Impotente, ele precisa das milhares de cilindradas do Porsche. Acelera – segundo ele “um pouco acima de 50km/h”. Um laudo da Polícia Técnico Científica revelou que o Porsche transitava a 156,4 km/h. Ele precisava muito da potência do carro. Não tinha potência para entender-se fragilizado pelo álcool e entregar o carro para outro motorista. Em uma família onde o padrão masculino é a força, a violência, não há espaço para a fragilização corajosa. A sequência é um crime. A vítima, um trabalhador inocente. Que cometeu o erro de ficar na frente do impotente em ataque de fúria.

Chegam os policiais – que ficam repentinamente impotentes diante da arma do crime: um Porsche! Eles, coitados, só estão acostumados com os “treizoitão” dos pés de chinelo, ah, mas um Porsche é outra coisa! Não fazem o teste do bafômetro. Com a chegada e intervenção da mãe-modelo eles se acoelham e liberam o assassino para ir a um Hospital fazer um curativo na boca. Não foi. Foi para casa. O amigo sim, foi para um Hospital, perdeu o baço, foi entubado. Quando recobrou a consciência/potência, revelou a verdade: sim, eles beberam. A mãe-modelo aparece dias depois com o filho – com um ar apalermado – na delegacia. Não há mais chance de flagrante. O álcool já evaporou. Paga 500 mil reais de fiança e se oferece para pagar um salário-mínimo para a família do motorista de aplicativo.

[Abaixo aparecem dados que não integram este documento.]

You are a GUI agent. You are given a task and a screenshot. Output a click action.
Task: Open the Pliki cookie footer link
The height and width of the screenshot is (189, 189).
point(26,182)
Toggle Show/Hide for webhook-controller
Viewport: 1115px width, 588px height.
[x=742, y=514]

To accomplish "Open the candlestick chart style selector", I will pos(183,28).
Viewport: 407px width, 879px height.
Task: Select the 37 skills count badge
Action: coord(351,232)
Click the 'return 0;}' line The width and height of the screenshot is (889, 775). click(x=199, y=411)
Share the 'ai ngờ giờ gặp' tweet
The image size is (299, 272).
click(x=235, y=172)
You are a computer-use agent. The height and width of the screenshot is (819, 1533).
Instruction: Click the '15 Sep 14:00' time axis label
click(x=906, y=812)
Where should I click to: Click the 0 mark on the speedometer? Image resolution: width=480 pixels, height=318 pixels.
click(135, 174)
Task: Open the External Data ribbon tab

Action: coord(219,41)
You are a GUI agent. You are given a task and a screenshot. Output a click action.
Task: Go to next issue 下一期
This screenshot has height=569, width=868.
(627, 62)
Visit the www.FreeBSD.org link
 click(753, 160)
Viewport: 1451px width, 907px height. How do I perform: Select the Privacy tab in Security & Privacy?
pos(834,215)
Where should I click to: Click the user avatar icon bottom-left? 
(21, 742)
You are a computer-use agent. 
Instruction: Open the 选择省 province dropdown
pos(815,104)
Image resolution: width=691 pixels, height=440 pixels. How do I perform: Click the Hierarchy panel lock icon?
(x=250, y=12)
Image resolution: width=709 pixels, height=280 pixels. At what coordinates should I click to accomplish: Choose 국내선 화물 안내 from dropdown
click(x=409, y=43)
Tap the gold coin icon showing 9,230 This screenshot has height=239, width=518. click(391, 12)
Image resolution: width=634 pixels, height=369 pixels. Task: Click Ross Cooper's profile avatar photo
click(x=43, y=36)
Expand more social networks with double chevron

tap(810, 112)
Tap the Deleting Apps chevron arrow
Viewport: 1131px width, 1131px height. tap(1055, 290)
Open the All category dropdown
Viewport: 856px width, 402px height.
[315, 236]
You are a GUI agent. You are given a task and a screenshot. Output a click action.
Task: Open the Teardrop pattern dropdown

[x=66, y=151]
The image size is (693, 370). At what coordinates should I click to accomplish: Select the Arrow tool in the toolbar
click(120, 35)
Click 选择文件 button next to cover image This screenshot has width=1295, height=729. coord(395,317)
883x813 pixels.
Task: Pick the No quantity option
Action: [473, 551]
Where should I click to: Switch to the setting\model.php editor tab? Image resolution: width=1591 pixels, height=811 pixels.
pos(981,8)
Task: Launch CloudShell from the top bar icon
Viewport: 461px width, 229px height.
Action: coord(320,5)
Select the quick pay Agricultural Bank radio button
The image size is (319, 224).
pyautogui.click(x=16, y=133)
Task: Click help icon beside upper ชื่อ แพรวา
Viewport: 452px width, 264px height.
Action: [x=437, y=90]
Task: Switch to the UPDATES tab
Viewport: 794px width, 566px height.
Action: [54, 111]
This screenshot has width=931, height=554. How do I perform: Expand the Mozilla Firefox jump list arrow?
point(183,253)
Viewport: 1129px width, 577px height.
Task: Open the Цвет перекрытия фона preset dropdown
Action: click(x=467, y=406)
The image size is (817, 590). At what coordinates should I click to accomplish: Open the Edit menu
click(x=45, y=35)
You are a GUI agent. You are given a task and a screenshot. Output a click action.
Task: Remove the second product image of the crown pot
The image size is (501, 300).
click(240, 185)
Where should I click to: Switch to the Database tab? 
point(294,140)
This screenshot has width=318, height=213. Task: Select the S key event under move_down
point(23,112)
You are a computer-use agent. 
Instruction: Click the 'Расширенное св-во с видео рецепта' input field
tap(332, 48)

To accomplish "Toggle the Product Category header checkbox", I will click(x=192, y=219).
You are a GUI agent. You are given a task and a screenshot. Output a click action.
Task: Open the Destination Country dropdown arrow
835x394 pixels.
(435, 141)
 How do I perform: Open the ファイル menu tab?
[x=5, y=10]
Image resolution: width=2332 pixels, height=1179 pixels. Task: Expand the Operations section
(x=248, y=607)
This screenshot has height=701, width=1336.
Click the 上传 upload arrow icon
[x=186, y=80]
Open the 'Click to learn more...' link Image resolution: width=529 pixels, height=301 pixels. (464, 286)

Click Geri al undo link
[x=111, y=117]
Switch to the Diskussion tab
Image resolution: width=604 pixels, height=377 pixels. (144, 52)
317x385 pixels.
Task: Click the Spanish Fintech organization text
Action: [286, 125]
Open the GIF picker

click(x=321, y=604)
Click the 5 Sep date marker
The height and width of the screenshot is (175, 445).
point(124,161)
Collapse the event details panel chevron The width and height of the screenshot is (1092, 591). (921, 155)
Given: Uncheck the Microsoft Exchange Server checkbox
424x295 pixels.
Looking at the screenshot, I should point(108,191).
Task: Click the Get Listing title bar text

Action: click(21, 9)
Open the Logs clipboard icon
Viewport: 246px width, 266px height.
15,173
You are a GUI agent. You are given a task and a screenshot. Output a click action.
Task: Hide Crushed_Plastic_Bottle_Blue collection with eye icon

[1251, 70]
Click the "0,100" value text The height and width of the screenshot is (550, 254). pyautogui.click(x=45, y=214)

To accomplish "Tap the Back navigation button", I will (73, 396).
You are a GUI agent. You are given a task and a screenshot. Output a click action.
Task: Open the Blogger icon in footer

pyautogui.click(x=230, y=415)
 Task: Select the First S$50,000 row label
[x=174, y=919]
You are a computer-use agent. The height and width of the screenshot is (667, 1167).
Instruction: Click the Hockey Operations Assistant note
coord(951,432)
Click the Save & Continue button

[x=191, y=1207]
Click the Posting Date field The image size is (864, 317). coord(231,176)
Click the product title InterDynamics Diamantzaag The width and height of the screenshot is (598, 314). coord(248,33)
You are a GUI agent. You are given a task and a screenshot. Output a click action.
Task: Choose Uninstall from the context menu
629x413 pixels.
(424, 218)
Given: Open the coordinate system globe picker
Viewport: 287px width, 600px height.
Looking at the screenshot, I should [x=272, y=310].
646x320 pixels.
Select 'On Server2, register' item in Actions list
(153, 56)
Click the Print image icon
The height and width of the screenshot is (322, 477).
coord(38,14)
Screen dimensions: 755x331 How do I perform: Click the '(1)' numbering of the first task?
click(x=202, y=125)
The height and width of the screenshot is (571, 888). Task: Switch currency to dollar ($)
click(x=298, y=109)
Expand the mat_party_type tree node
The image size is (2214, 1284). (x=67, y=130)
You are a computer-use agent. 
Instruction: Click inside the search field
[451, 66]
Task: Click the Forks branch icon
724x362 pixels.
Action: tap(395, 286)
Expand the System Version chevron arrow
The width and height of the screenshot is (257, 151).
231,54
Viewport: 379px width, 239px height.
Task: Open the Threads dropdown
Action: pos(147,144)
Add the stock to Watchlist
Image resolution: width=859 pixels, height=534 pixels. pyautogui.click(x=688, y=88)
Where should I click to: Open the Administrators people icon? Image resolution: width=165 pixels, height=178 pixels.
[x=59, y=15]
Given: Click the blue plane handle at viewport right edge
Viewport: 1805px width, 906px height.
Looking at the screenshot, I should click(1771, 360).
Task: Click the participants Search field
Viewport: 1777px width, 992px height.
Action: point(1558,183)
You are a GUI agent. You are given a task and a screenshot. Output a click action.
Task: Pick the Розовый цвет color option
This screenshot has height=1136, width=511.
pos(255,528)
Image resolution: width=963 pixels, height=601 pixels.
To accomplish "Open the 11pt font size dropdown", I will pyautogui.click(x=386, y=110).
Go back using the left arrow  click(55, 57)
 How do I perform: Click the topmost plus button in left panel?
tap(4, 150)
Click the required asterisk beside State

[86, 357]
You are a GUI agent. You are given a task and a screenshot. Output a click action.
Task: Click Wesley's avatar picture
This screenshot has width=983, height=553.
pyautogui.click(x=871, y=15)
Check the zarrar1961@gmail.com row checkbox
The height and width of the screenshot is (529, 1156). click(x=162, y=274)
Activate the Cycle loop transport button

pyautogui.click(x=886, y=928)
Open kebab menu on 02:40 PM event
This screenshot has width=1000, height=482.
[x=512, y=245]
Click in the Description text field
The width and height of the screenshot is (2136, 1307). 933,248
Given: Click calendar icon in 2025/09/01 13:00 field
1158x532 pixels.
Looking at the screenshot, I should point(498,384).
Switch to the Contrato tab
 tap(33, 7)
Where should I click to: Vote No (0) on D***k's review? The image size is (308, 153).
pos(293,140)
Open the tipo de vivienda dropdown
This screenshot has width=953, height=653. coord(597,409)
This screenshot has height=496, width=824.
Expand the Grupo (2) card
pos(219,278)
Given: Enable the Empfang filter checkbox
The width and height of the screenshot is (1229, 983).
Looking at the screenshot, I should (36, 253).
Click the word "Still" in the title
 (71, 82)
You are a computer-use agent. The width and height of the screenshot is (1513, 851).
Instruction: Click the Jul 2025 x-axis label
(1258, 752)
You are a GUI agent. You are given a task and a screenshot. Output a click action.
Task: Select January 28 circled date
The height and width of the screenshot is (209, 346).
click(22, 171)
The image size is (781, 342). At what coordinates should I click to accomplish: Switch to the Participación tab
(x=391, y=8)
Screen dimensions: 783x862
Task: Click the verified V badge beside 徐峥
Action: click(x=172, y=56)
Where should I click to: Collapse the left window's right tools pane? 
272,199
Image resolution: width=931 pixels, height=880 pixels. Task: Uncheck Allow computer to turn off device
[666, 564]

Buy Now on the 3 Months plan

A mãe-modelo não se dá conta da reprodução de um padrão: ao “passar o pano”, protegendo um assassino, ela está dando continuidade a um processo de modelagem dos papéis de homem, marido e pai do qual ela mesma foi vítima! A ambivalência é evidente: é vítima/cúmplice de um modelo em que a únicas vítimas são o motorista de aplicativo – Ornaldo da Silva Viana e o amigo, que vai passar o resto da vida correndo riscos pela sua baixa capacidade de produzir anticorpos de proteção, justo ele, um futuro médico. Quanto ao assassino, a esta altura já será conhecido entre seus amigos, como “aquele que deu PT em um Porsche, meu!”

PS. O único que merece ter seu nome citado é a vítima fatal. Uma homenagem singela. Os outros, se pagarem pelo crime, devem ficar na poeira da estrada.